Distractions have started to impact hospital safety in Ohio and patients should be aware of the potential risks of having surgery, especially when younger surgeons are involved. This warning comes from a new study which found that younger, less-experienced surgeons were more likely to commit surgical errors.
The study done by Oregon State University and the Oregon Health and Science University analyzed common distractions during surgery and the impact it had on newer surgeons. Researchers used a simulated laparoscopic cholecystectomy and had the surgeons be distracted by noises, questions, conversations and other distractions common in operating rooms.
The study found that 44 percent of the surgeons made serious errors when distractions were present compared to only 1 surgeon making an error when there were no distractions in the operating room.
The study involved young surgeons, ages 27 to 35, who were trying to perform a common surgery. During the simulated surgical procedure, researchers had a cellphone ring and a metal tray loudly drop on the floor. They also had other people in the operating room ask questions about a different surgical patient. Later, researchers had someone off to the side start talking about politics.

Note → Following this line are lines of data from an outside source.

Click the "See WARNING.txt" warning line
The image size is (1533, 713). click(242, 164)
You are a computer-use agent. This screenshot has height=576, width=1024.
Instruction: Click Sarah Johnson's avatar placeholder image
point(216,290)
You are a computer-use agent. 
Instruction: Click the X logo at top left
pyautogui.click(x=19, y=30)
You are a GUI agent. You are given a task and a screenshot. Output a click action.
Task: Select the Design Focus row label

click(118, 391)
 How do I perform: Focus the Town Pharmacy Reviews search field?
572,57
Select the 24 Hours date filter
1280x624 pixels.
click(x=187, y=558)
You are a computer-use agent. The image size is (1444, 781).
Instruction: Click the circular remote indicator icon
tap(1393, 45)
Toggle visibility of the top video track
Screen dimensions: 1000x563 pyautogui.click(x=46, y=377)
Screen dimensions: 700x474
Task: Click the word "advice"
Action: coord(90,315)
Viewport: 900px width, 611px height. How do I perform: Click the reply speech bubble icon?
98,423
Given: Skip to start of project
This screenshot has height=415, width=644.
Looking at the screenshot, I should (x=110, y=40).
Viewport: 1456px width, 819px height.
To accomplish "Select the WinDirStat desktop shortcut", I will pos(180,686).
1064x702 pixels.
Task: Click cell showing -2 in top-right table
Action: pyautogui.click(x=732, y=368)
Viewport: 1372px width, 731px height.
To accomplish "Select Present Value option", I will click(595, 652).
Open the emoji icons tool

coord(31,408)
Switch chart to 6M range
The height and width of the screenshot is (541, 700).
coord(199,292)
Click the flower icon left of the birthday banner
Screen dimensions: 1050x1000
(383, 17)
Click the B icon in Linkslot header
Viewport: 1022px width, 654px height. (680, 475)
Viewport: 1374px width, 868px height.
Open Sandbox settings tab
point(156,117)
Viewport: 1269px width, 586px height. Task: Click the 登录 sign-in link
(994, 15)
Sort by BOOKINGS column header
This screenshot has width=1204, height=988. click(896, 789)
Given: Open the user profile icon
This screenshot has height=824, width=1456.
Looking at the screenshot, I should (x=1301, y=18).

Interrupting questions caused surgeons to make the most serious types of errors, which included damage to internal organs, ducts and arteries. Sidebar conversations in the operating room were the second-highest reasons surgeons made serious errors during surgery.
The study was trying to discover what human factors led to surgical errors, what approaches or technological systems may contribute to errors and improvements that can b made in the future.